🤖 AI Summary
To address the challenge of integrating heterogeneous protein modalities, this paper introduces OneProt—the first multimodal foundation model unifying protein sequences, 3D structures, textual descriptions, and binding sites. Methodologically, it employs a lightweight paired alignment strategy to harmonize disparate modality representations, proposes the first binding-site-specific encoder, and integrates ImageBind, graph neural networks (GNNs), and Transformers into a hybrid architecture. Key contributions include: (1) a novel paired alignment paradigm for protein multimodal representation learning; (2) the first empirical validation that binding-site representations are indispensable for functional prediction; and (3) cross-modal transfer enabling evolutionarily related proteins to cluster directionally in latent space. On multimodal benchmarks, OneProt significantly outperforms unimodal baselines across enzyme function prediction, binding site identification, and evolutionary relationship discrimination—establishing a scalable, general-purpose foundation model for drug discovery and protein engineering.
📝 Abstract
Recent advances in Artificial Intelligence have enabled multi-modal systems to model and translate diverse information spaces. Extending beyond text and vision, we introduce OneProt, a multi-modal AI for proteins that integrates structural, sequence, text, and binding site data. Using the ImageBind framework, OneProt aligns the latent spaces of protein modality encoders in a lightweight fine-tuning scheme that focuses on pairwise alignment with sequence data rather than requiring full matches. This novel approach comprises a mix of Graph Neural Networks and transformer architectures. It demonstrates strong performance in retrieval tasks and showcases the efficacy of multi-modal systems in Protein Machine Learning through a broad spectrum of downstream baselines, including enzyme function prediction and binding site analysis.
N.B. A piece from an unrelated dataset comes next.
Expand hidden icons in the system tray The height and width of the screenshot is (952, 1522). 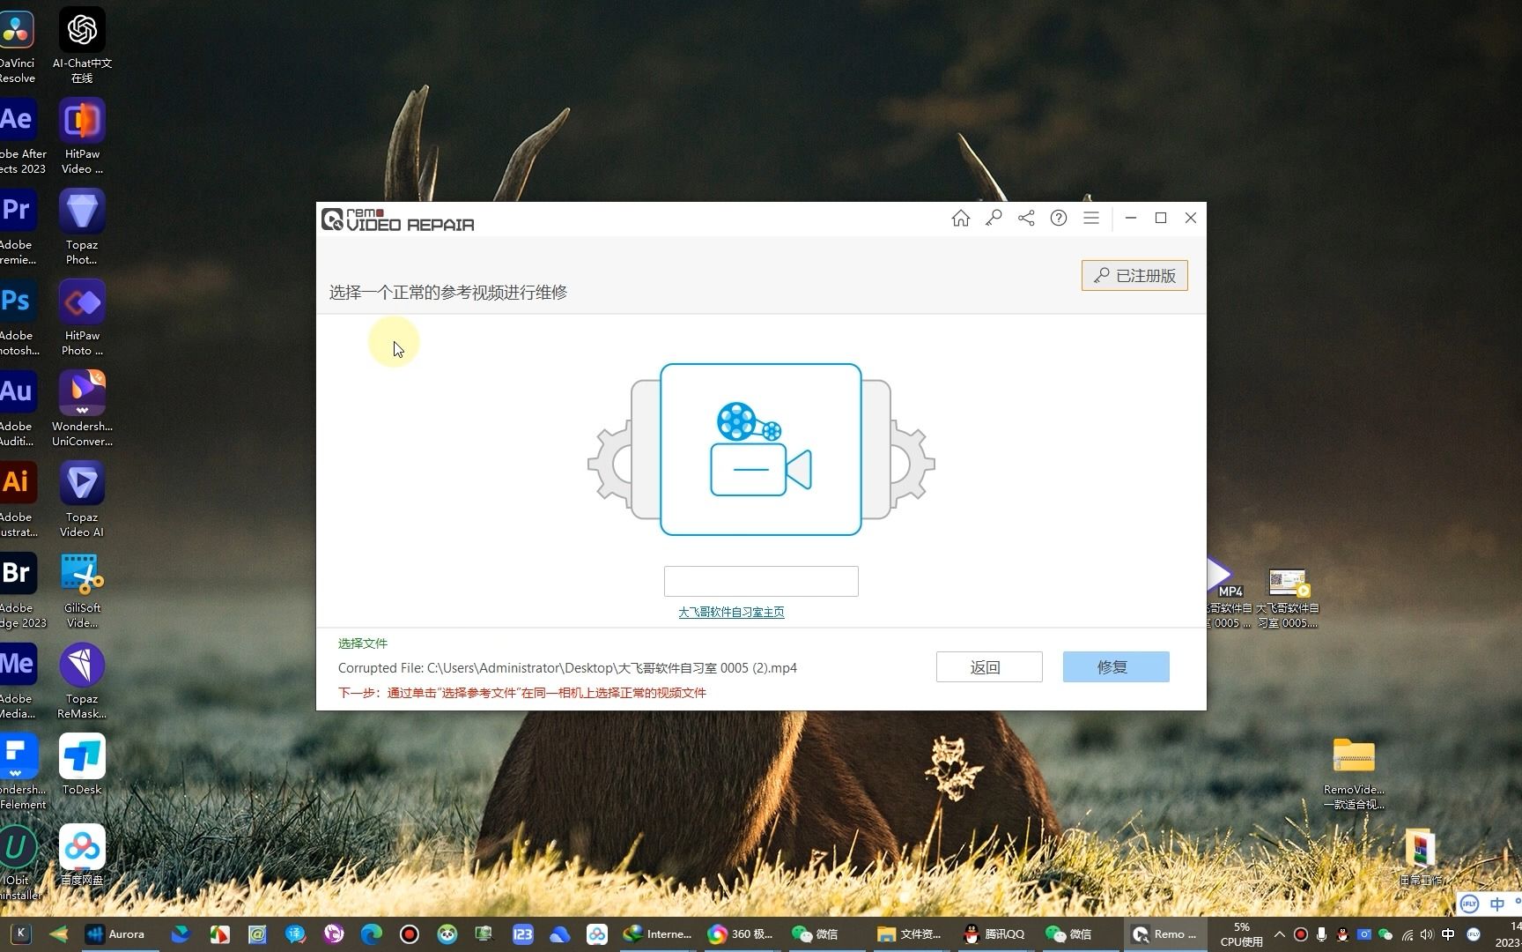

Furthermore, OneProt enables the transfer of representational information from specialized encoders to the sequence encoder, enhancing capabilities for distinguishing evolutionarily related and unrelated sequences and exhibiting representational properties where evolutionarily related proteins align in similar directions within the latent space. In addition, we extensively investigate modality ablations to identify the encoders that contribute most to predictive performance, highlighting the significance of the binding site encoder, which has not been used in similar models previously. This work expands the horizons of multi-modal protein models, paving the way for transformative applications in drug discovery, biocatalytic reaction planning, and protein engineering.